Analysis of Transcriptome and Epitranscriptome in Bacteria Using Nanopore Direct RNA Sequencing

In this study, we utilized Nanopore DRS (Direct RNA Sequencing) to analyze the transcriptomes of two representative bacteria: the gram-negative bacterium E. coli and the gram-positive pathogen Staphylococcus aureus (S. aureus). We implemented an explicit pre-processing step for bacterial RNAs prior to Nanopore DRS library preparation, which resulted in a significant improvement in sequencing and mapping quality. By applying this improved approach, we were able to capture more transcriptomic features and obtain more reliable quantitative estimates of gene expression levels.

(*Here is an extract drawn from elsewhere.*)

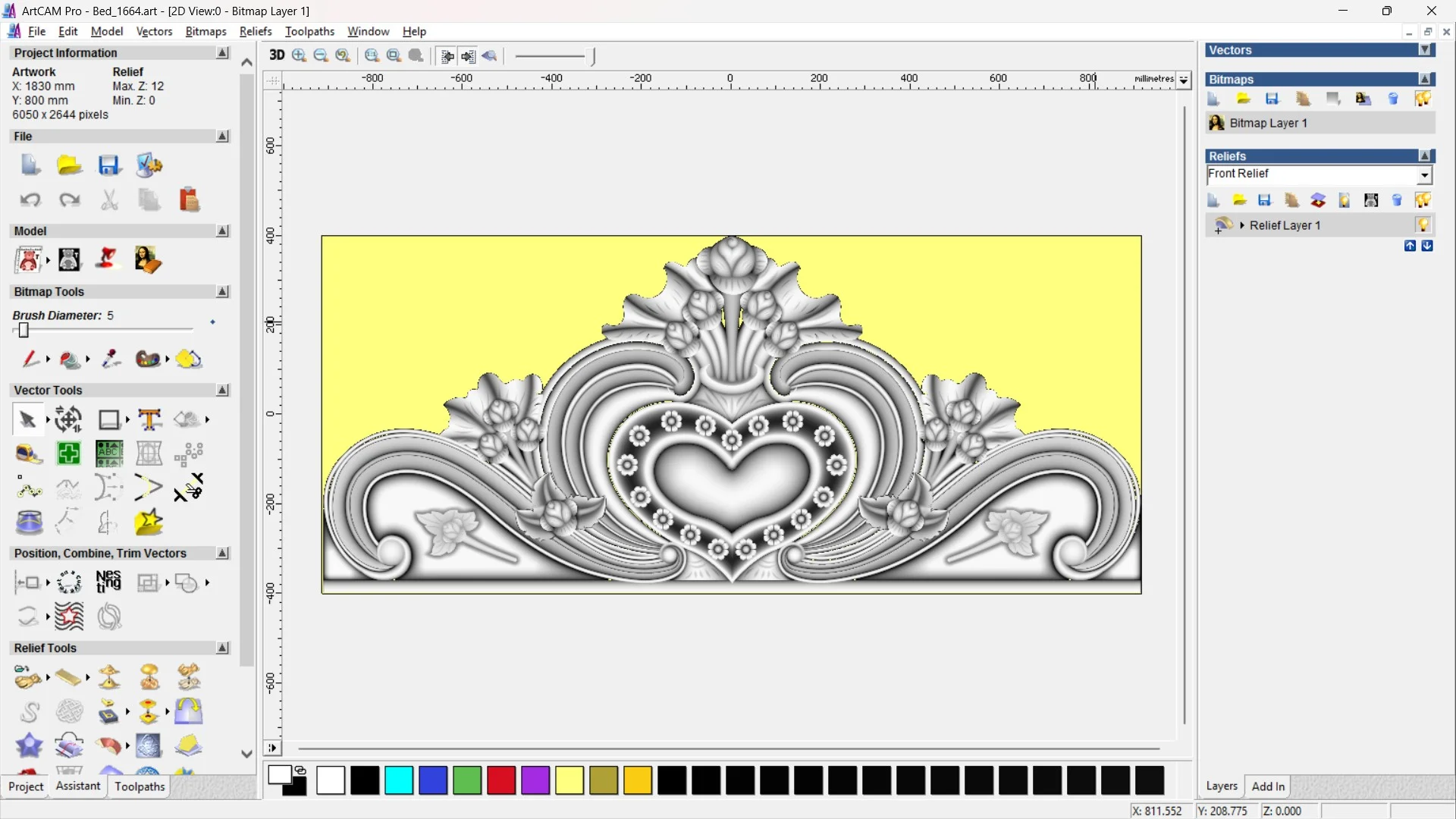Viewport: 1456px width, 819px height.
Task: Switch to the Assistant tab
Action: click(77, 786)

To gain insights into potential RNA modifications in the bacterial transcriptomes, we employed comparative computational methods using modification-free in vitro transcribed (IVT) RNAs as negative controls. Specifically, we utilized MeRIP-Seq (Methylated RNA Immunoprecipitation Sequencing) to assist in the specific prediction of m6A (N6-methyladenosine) modification sites. For DRS ONT sequencing data, it is recommended to download the original fast5 file and base-call again because Nanopore periodically updates its base-calling model and improves accuracy, and the current signal is recorded in the fast5 file.